Anxiety in PANS PANDAS

Anxiety is a major symptom of PANS and PANDAS. 

 

See more about the PANS PANDAS Diagnostic Criteria and Symptoms.

 

Generalized Anxiety, particularly Separation Anxiety, a hallmark symptom of PANS PANDAS, affects not just the patient but also the entire family unit (including parents, marriages, siblings, and extended family), peer relationships, school attendance, and more. Anxiety can be absolutely debilitating, causing children to break down at the thought of being separated from a loved one or doing something against what the non-rational intrusive thoughts from OCD are telling them. The anxiety is so crippling that it is hard for anyone who has not already experienced how significantly it impacts life to understand truly.

Patients can develop generalized anxiety, separation anxiety, and anxiety resulting from intrusive thoughts as part of the OCD cycle. Per the diagnostic criteria, PANS symptoms should have a dramatic new onset or a marked increase in severity, taking a patient from a low-level baseline of worry to debilitating anxiety. So, if a patient has typically had a low level of worry, sometimes labeled as a worried child, for PANS, there must be a significant increase of anxiety above their typical worry baseline levels. Anxiety due to PANS can become increasingly worse and more disabling and consistent.

Generalized Anxiety

In some cases, a child may develop generalized anxiety due to PANS, causing them to worry excessively about a wide range of subjects, from friendships to the health and well-being of themselves and others.

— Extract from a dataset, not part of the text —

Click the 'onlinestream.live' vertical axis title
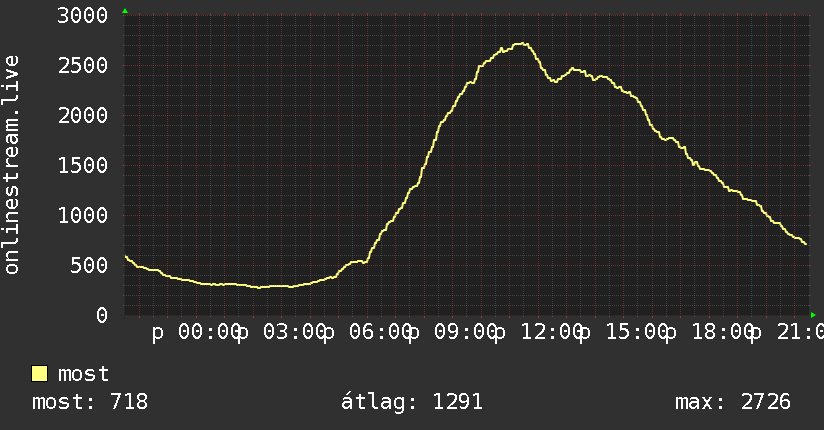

So, if they start feeling anxious about a situation, they may not want to participate in an activity as they might get hurt or cause harm.

 

Separation Anxiety and OCD

Separation anxiety is a hallmark symptom of PANS and is present in the majority of patients. Patients fear being alone or no longer in the presence of a preferred object or environment. As a result, we often see an inability to sleep in their room alone, cling to their parent’s side, refuse to be in public places away from their parents, and enter rooms alone like their bedroom. We also see separation anxiety manifest in the need for constant reassurance and questioning of previously routine activities. Reassurance-seeking questions are often a compulsion within the OCD cycle of intrusive thoughts and compulsions. In addition, some patients may become anxious when separated from an inanimate object, so we may see children unwilling to let go of an item or refuse to move to a different area of the house as they want to be near a specific object.

Anxiety can also center around new irrational fears and phobias due to intrusive thoughts associated with OCD. These fears often affect the patient’s ability to function in all or specific settings, like with friends, in school, or at home. For example, a patient may have an irrational, debilitating fear of going outside due to fear of being swarmed by bees and dying. Or they may fear foods or chemicals will cause harm so that they will have severely restricted eating, or they will not let someone use specific cleaning products. This fear can lead to patients thinking that only certain places or rooms are safe, thus refusing to leave that space. OCD, separation anxiety, and related anxiety can lead to an irrational fear of leaving the house and going to school.

Panic Attacks

Panic attacks can happen. Patients can have a panic-stricken look, a look of misery, dilated pupils, a racing heartbeat, shaking, and more.